# REQUIRED ACTION
Repeat exactly the lines from the first line of the records through the line containing "972x822 pixels.", and nothing more.

# THE DATA
□ □ □ □ □

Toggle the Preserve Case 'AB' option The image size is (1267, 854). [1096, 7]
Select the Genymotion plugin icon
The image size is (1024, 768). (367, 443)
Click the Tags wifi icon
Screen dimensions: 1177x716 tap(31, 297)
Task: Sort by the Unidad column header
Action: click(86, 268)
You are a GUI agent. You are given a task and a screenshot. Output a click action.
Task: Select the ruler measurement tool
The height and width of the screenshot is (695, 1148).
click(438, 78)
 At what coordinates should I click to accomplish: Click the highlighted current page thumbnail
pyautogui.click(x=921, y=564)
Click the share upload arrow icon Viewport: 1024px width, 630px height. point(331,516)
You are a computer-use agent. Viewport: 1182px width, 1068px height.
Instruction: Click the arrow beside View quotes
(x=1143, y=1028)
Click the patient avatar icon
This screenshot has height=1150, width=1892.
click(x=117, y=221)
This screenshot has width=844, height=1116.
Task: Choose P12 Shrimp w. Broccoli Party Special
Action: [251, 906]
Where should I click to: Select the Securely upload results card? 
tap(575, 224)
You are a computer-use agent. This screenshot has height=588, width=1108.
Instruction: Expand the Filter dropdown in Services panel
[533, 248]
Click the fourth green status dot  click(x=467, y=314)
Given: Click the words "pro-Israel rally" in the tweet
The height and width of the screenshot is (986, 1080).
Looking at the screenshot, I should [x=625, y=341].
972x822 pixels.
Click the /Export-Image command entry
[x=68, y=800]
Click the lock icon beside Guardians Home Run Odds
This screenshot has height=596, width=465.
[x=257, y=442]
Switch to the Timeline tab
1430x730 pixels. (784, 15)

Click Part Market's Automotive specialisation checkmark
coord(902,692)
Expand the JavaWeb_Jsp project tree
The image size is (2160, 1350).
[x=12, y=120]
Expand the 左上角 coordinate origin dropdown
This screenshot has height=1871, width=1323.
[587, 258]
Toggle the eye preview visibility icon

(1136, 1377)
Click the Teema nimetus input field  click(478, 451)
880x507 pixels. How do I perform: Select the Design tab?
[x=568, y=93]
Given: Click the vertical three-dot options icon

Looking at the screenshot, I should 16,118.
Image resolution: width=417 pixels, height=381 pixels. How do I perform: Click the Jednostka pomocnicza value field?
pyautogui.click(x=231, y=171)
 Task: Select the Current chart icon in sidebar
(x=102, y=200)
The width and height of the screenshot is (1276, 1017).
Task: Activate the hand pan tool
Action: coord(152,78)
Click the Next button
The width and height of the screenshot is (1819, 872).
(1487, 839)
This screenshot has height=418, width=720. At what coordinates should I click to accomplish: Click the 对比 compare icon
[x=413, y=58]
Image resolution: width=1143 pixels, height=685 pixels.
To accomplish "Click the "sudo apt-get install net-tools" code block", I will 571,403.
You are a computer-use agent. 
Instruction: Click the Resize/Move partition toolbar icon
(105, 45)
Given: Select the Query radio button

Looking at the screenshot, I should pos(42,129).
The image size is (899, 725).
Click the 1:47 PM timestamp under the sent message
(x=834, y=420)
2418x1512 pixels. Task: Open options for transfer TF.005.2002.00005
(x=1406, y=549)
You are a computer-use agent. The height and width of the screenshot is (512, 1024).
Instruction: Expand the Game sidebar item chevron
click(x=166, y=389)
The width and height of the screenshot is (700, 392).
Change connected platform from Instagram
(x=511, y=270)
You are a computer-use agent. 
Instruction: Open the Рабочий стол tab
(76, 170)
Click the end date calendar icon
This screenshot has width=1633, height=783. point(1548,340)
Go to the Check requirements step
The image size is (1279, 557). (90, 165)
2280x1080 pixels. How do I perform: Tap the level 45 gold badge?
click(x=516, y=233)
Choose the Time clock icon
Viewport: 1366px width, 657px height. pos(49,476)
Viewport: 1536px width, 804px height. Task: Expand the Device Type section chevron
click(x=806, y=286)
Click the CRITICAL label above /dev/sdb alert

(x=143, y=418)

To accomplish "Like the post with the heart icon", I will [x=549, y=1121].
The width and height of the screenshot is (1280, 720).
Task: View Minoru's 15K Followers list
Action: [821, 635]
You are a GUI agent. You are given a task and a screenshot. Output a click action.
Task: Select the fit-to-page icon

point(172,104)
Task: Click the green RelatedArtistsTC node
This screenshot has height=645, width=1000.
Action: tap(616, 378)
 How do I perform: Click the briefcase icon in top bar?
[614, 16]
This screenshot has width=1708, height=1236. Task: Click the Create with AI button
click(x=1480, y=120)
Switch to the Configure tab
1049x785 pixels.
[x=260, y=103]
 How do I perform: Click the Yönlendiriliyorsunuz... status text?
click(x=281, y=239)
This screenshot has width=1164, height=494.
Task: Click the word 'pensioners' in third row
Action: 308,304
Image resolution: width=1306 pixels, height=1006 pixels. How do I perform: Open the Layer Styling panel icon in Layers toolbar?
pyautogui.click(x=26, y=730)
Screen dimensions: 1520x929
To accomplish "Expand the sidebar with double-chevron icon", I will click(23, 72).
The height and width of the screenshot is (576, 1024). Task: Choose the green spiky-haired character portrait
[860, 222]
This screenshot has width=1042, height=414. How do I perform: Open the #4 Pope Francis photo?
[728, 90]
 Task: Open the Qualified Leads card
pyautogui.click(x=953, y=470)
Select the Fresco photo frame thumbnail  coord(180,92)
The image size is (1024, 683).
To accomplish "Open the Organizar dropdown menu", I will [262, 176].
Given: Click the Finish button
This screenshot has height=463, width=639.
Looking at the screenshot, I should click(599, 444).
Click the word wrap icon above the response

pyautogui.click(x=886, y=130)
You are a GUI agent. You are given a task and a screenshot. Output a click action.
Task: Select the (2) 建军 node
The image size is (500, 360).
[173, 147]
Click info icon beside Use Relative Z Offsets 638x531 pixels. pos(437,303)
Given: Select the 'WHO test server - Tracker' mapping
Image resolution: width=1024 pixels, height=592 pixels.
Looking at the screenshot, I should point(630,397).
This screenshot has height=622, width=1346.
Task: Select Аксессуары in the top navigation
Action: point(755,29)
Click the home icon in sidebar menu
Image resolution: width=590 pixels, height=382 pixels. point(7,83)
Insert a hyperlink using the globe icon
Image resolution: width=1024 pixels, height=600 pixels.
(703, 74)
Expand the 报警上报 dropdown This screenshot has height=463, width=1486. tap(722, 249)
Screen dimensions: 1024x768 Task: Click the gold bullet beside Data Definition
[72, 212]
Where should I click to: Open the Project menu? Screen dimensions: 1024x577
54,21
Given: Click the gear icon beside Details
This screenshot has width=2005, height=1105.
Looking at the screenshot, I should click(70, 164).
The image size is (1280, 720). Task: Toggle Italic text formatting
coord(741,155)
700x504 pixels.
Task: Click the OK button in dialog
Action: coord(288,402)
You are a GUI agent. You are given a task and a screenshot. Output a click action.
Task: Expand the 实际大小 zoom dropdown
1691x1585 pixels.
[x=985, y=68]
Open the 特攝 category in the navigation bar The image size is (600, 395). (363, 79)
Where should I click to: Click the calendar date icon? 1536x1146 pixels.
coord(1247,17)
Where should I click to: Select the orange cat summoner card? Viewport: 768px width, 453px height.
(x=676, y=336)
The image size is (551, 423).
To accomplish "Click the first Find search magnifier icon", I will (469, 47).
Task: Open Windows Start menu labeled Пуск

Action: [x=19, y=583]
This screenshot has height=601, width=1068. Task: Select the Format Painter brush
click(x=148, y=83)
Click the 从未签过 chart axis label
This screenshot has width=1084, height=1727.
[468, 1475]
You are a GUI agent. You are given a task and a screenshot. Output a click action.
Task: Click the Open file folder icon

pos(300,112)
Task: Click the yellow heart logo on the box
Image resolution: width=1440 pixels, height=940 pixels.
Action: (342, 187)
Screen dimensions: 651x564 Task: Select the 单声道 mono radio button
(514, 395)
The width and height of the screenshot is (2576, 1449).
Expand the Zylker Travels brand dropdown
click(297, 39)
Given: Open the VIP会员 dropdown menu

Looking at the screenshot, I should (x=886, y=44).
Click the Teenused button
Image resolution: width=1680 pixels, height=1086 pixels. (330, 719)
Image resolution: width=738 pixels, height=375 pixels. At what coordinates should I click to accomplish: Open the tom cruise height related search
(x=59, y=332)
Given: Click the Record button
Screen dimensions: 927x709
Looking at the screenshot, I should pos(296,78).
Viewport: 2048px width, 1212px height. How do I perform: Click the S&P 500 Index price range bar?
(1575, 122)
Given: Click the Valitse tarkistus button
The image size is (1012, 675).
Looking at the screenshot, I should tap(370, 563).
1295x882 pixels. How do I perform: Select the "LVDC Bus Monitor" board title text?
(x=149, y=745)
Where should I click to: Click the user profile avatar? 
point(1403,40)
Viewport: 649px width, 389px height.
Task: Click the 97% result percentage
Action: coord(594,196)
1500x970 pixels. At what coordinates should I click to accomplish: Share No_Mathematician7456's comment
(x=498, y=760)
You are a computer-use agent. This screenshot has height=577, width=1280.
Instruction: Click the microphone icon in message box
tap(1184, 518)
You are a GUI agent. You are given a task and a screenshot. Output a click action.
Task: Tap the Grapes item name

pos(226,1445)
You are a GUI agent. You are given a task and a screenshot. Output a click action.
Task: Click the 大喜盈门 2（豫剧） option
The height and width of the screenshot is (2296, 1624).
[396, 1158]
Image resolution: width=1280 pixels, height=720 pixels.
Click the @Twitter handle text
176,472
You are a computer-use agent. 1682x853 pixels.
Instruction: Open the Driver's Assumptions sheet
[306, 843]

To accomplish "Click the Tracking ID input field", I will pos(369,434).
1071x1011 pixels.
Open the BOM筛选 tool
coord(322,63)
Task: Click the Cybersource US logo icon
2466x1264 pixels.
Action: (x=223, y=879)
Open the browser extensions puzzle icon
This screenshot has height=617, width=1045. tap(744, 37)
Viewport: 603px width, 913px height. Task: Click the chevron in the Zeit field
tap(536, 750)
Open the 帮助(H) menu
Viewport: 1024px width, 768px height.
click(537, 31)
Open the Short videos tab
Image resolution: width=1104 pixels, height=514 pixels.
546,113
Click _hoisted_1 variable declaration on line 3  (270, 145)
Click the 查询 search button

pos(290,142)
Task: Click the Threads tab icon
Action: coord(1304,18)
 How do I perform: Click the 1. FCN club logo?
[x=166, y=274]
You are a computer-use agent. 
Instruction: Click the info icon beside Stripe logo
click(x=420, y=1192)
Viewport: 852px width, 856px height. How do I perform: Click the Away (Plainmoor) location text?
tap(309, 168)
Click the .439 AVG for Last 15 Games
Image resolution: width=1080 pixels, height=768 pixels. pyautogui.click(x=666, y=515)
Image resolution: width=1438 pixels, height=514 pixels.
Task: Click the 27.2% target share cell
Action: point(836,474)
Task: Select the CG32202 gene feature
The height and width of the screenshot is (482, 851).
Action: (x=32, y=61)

□ □ □ □ □

# TASK ANSWER
Toggle the Preserve Case 'AB' option The image size is (1267, 854). [1096, 7]
Select the Genymotion plugin icon
The image size is (1024, 768). (367, 443)
Click the Tags wifi icon
Screen dimensions: 1177x716 tap(31, 297)
Task: Sort by the Unidad column header
Action: click(86, 268)
You are a GUI agent. You are given a task and a screenshot. Output a click action.
Task: Select the ruler measurement tool
The height and width of the screenshot is (695, 1148).
click(438, 78)
 At what coordinates should I click to accomplish: Click the highlighted current page thumbnail
pyautogui.click(x=921, y=564)
Click the share upload arrow icon Viewport: 1024px width, 630px height. point(331,516)
You are a computer-use agent. Viewport: 1182px width, 1068px height.
Instruction: Click the arrow beside View quotes
(x=1143, y=1028)
Click the patient avatar icon
This screenshot has height=1150, width=1892.
click(x=117, y=221)
This screenshot has width=844, height=1116.
Task: Choose P12 Shrimp w. Broccoli Party Special
Action: [251, 906]
Where should I click to: Select the Securely upload results card? 
tap(575, 224)
You are a computer-use agent. This screenshot has height=588, width=1108.
Instruction: Expand the Filter dropdown in Services panel
[533, 248]
Click the fourth green status dot  click(x=467, y=314)
Given: Click the words "pro-Israel rally" in the tweet
The height and width of the screenshot is (986, 1080).
Looking at the screenshot, I should [x=625, y=341].
972x822 pixels.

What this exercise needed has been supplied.